■ **YANG HARUS DIKERJAKAN**
a) Tuliskan semua kata ulang bertanda hubung yang terdapat dalam teks bacaan tentang Islam di Indonesia, sesuai urutan kemunculannya.
b) Teruskan teks bacaan tentang Islam di Indonesia, mulai setelah kalimat terakhir yang tercantum.
━━━━━ TEKS BACAAN
Sudah tentu semua kenyataan tersebut itu, ditambah dengan
banyak kenyataan lain yang tidak mungkin dijabarkan seluruhnya
di sini, mempunyai akibat-akibat yang cukup jauh. Salah
satunya ialah bahwa sementara Indonesia merupakan kesatuan
bangsa Muslim terbesar di muka bumi, namun kontribusi kultural
dan, lebih-lebih lagi, intelektualnya sangat jauh di bawah
proporsinya. Dalam bidang intelektual itu boleh dikata
Indonesia hanya menjadi konsumen untuk produk-produk Anak
benua ke barat. Ini dengan mudah dapat dilihat dalam kuantitas
komparatif kepustakaan ilmiah Islam di Indonesia dan di
negeri-negeri lain, untuk tidak menyebut kualitas
komparatifnya (misalnya dari segi orisinalitas suatu
kontribusi intelektual)

Berdasarkan hal itu semua maka kiranya cukup beralasan suatu
pandangan bahwa Islam di Indonesia sesungguhnya masih dalam
tahap perkembangan dan pembentukannya, dan masih sedang
menyiapkan masa depannya secara sangat menentukan.
Sesungguhnya pula bahwa Umat Islam Indonesia sekarang ini
betul-betul baru pada tahap permulaan mengecap hasil
perjuangan mereka sendiri selama berabad-abad melawan dan
menghalau penjajah. Telah dikemukakan di atas fungsi Islam di
Nusantara sebagai kelengkapan ideologis menghadapi penjarah

yang datang dari Barat. Tradisi dan sejarah panjang semangat
perlawanan terhadap para penjarah Barat itu secara alami
membuat kaum Muslim sebagai yang paling berkepentingan
terhadap kemerdekaan. Ini dinyatakan secara simbolik dalam
sikap Kiai Mohammad Hasyim Asy’ari (sebagai Ra’is Akbar
Masyumi sebelum malapetaka perpecahannya) yang atas nama para
‘ulama, seluruh Indonesia mengeluarkan fatwa bahwa membela dan
mempertahankan Republik Indonesia 17 Agustus 1945 adalah
perang suci di jalan Allah dan tewas di dalamnya adalah
kesyahidan (syahadah). Fatwa inilah yang sangat membantu
membuat peristiwa 10 November di Surabaya begitu heroik, yang
kemudian ditetapkan Hari Pahlawan negara kita.
━━━━━━━━━━
━━━━━ DATA YANG DIBERIKAN
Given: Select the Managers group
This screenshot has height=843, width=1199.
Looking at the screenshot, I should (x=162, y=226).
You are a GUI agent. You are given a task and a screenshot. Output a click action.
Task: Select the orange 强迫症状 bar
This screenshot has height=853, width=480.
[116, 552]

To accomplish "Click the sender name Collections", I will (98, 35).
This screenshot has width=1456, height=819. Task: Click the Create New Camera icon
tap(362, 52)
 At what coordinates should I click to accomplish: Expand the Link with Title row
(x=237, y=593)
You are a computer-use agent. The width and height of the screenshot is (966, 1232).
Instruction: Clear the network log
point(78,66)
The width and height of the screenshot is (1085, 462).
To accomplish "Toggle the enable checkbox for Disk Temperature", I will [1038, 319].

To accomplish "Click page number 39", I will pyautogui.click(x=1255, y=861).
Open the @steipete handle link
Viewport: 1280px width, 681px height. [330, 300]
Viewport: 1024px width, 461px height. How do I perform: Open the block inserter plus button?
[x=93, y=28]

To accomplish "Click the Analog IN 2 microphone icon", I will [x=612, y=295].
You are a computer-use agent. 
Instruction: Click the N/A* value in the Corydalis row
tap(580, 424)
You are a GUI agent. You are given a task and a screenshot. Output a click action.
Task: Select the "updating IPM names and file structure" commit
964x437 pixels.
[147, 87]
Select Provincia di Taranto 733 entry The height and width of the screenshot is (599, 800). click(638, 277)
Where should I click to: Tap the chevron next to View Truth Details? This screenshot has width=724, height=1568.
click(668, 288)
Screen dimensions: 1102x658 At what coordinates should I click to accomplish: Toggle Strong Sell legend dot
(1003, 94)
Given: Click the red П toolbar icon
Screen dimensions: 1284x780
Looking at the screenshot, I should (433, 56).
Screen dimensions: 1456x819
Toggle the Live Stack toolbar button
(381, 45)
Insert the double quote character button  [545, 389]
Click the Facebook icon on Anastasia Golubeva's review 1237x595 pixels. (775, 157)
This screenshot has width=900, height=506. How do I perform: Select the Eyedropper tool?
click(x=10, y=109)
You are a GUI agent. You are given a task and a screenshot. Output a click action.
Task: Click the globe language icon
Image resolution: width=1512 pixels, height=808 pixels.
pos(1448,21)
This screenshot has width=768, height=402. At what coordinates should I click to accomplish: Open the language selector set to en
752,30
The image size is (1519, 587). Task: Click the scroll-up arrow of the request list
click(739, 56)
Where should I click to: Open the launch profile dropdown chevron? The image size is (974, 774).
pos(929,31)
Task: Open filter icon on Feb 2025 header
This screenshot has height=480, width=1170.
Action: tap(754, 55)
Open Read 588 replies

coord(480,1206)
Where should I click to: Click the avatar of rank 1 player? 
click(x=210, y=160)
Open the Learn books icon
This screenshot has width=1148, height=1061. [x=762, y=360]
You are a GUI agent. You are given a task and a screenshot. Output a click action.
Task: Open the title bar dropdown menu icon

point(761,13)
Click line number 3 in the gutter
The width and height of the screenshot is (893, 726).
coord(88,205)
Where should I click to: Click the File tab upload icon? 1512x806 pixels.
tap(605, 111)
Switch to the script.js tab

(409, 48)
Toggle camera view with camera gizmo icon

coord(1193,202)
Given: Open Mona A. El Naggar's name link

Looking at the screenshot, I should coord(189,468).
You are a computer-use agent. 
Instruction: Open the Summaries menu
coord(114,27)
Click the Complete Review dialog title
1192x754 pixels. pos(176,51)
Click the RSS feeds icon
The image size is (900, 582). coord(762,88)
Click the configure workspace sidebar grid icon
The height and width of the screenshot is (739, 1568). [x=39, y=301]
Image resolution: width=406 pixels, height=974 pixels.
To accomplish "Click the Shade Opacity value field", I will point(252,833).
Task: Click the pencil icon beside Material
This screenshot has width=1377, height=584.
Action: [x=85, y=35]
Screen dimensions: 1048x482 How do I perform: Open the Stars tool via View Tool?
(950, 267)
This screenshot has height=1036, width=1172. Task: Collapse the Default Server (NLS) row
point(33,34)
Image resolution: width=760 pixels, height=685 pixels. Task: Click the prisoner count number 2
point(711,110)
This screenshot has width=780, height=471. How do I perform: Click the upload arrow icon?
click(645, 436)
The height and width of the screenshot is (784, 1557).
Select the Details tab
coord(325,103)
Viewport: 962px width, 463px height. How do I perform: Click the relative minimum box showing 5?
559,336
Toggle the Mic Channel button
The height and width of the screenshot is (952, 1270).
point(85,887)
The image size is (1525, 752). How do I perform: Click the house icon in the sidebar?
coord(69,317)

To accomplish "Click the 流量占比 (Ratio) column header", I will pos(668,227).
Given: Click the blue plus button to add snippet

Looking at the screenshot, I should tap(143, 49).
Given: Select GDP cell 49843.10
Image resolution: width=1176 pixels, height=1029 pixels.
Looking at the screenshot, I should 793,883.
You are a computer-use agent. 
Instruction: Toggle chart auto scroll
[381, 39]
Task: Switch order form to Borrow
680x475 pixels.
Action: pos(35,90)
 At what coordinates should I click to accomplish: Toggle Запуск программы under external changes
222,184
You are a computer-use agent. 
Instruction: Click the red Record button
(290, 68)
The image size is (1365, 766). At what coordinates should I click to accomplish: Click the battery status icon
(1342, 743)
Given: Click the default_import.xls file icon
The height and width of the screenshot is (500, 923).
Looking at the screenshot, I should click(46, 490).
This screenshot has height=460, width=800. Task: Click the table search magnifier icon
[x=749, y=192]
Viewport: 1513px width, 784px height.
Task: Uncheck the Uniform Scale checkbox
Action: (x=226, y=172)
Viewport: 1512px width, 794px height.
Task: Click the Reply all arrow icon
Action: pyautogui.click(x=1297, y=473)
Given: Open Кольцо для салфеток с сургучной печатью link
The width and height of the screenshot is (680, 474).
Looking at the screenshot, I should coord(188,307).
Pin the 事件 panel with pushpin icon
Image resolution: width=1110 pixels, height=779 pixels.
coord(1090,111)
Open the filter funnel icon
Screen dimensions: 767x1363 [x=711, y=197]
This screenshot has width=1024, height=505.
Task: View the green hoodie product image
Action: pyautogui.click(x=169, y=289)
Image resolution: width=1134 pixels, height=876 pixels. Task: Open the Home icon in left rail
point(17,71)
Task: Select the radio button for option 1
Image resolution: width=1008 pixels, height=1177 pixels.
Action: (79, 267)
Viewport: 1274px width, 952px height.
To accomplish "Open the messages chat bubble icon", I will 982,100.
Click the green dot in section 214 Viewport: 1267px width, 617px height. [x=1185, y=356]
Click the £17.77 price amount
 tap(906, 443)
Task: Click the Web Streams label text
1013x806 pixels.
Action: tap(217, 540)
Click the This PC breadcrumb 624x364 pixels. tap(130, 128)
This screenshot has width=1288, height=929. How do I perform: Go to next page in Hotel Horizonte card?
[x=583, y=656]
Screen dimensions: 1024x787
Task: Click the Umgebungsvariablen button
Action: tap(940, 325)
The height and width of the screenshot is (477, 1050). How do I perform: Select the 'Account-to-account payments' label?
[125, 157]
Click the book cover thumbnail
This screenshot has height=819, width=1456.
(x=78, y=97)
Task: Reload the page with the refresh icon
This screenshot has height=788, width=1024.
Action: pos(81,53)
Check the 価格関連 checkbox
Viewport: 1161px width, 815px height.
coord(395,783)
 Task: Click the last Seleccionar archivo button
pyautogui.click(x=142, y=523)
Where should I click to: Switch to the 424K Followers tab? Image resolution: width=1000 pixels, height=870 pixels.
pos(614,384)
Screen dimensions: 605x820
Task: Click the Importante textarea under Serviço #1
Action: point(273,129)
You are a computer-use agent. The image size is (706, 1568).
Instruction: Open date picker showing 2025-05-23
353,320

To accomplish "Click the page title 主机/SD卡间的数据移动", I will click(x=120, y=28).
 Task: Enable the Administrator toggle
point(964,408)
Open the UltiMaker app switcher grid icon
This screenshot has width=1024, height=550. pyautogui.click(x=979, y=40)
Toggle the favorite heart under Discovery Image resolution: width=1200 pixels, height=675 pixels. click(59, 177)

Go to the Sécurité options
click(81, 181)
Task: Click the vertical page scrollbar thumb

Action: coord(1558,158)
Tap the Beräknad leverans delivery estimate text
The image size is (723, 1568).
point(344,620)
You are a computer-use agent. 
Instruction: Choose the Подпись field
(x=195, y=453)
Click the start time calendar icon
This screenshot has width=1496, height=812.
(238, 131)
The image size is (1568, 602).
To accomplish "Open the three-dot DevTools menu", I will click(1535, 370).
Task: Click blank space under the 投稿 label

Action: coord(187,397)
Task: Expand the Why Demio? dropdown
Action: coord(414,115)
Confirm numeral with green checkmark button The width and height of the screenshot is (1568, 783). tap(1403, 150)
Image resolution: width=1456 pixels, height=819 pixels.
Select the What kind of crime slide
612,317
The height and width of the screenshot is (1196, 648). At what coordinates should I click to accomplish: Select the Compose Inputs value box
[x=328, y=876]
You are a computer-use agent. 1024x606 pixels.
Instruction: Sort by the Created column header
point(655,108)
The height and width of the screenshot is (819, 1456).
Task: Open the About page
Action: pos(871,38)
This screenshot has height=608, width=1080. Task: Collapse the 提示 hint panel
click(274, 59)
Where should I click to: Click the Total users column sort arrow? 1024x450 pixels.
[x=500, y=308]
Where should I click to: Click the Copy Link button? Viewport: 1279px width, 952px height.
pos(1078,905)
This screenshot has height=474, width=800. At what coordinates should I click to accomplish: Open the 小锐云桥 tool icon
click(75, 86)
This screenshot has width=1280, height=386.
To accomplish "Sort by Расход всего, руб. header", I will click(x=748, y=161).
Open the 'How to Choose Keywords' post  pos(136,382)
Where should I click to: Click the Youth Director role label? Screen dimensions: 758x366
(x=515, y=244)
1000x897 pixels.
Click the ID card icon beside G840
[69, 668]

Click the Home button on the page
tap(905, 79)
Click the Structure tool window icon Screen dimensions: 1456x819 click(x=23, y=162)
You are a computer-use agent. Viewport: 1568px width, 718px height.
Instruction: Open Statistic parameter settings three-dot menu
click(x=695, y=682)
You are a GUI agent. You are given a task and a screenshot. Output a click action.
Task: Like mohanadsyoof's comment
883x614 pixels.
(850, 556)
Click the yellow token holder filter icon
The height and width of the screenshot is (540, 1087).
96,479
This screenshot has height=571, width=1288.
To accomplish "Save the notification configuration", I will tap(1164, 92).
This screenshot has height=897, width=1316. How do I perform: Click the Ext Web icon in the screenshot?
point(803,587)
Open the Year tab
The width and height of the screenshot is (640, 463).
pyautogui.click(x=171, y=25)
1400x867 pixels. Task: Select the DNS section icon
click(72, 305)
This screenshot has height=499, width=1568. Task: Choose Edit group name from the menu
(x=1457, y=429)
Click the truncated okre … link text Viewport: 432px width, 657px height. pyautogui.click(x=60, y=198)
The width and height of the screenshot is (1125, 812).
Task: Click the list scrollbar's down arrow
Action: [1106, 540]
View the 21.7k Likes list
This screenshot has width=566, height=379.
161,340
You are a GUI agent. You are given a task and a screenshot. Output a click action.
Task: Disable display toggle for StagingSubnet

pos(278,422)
━━━━━━━━━━
■ **JAWABAN**
a) akibat-akibat, lebih-lebih, produk-produk, negeri-negeri, betul-betul, berabad-abad

b)
PERAN HISTORIS WARGA YANG BERSEMANGAT KEISLAMAN

Partisipasi warga Indonesia yang bersemangat Keislaman dalam
perjuangan untuk pertahanannya tentu sangat menentukan,
sehingga para pendiri Republik ini secara arif bijaksana
mengenangnya dengan mendirikan masjid monumen Syuhada
(Pahlawan) dan Istiqlal (Kemerdekaan). Dengan jelas kedua
monumen itu melambangkan pengakuan tentang adanya
Keindonesiaan dengan Keislaman, serta antara kemerdekaan
dengan peran besar warga negara yang bersemangat Keislaman.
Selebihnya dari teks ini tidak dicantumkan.